First Night Boston Ceases Operations, But The Mayor Says The Show Will Go On
BOSTON – The irony of the Facebook post wasn’t lost on anyone who knows Joyce Linehan: “So, what’s everyone doing New Year’s Eve? Looks like I’m free!” Linehan is the tireless publicist for many arts organizations around town, including ArtsEmerson, many events at the Institute of Contemporary Art and – until yesterday – First Night Boston.
That’s when First Night Boston announced it was closing up shop as the budget woes got too much to handle, though it hopes to transfer the organizational copyright to the city and/or another organization that can continue the New Year’s Eve festivities. Christopher Cook, director of the Mayor’s Office of the Arts, Tourism, & Special Events, said today that the city would take over stewardship of the event and that the show would go on, but it was too early to say what would be scaled back. The free outdoor events, however, appear to be safe.
Although the news appears to be sudden, taking many by surprise, it didn’t shock many artists or arts administrators. “It didn’t come as a surprise to me,” said jazz bassist and Berklee professor Rick McLaughlin with a rueful sense of humor, “because I know I got paid less as time went on. “And there was something a few years ago that they were having problems so [First Night Boston] strikes me as an organization that’s been having trouble trying to stay afloat.”

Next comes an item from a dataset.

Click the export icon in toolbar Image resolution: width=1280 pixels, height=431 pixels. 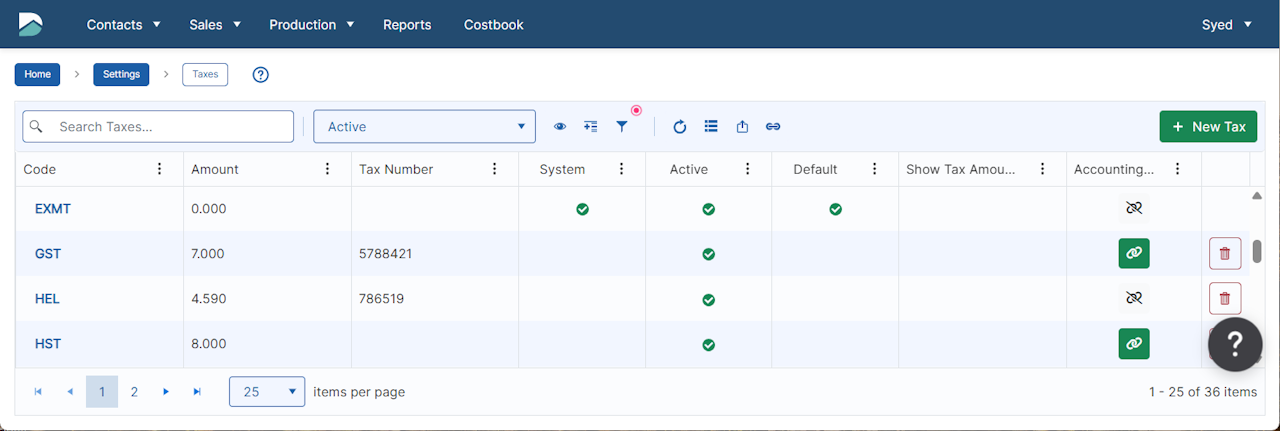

He added, “It doesn’t surprise me, but it does sadden me. I’ve been playing with a bunch of different groups in the ‘90s and this century and the nice thing about First Night was that it didn’t matter whether you were with an established group like Either/Orchestra [he’s a member] or musicians trying to get traction. They made room for household names and up and comers.”

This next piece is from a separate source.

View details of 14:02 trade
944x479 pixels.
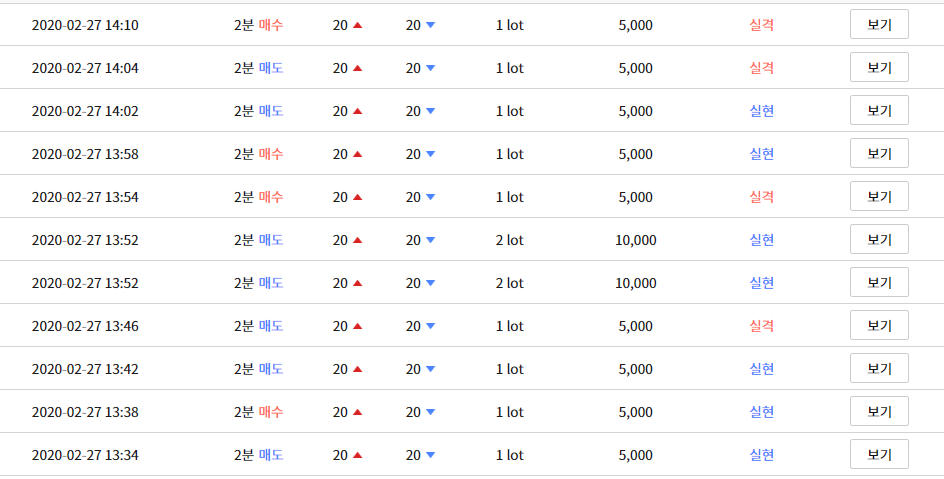tap(879, 111)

Mayor Thomas Menino took shots in today’s Globe at First Night Boston for a lack of creativity and an unwillingness to “make the tough decisions.” This struck some in the arts community as grandstanding. First Night Boston has made no secret about what has been a dramatic downturn in funding, from $880,000 in 2003 to $263,000 now, so why did the mayor wait until now to offer the city’s help? In fact, the city did convene business leaders to discuss the problem, but too late to keep the present structure intact.
Geri Guardino, the director of First Night Boston, did not return fire at the mayor. “I understand his frustration and the business model does need to change. But this is a one-time-a-year event and it’s not like an arts organization cutting back from ten events to eight. We have a festival in the winter, some of it outdoors, it’s very spread out through the city – it’s a funny little message to get across. The marketing has changed, the distribution of the [admission] buttons has changed, there are a lot of obstacles to get through. We’re hoping that First Night will be reinvented by city, maybe in partnership with other organizations.’
Guardino, and others not affiliated with First Night, noted all the cutbacks that have been made, including going from more expensive national names to more affordable local acts, but that there was no more to be cut without dramatically changing the nature of the event. “We might have been able to eke out another year, but we thought we should close responsibly and not take that risk.”
There were other woes beside the budget – the snowstorms of 2009 and 2010, fewer locally-owned corporations, the shift to political and social causes by many donors, the Recession.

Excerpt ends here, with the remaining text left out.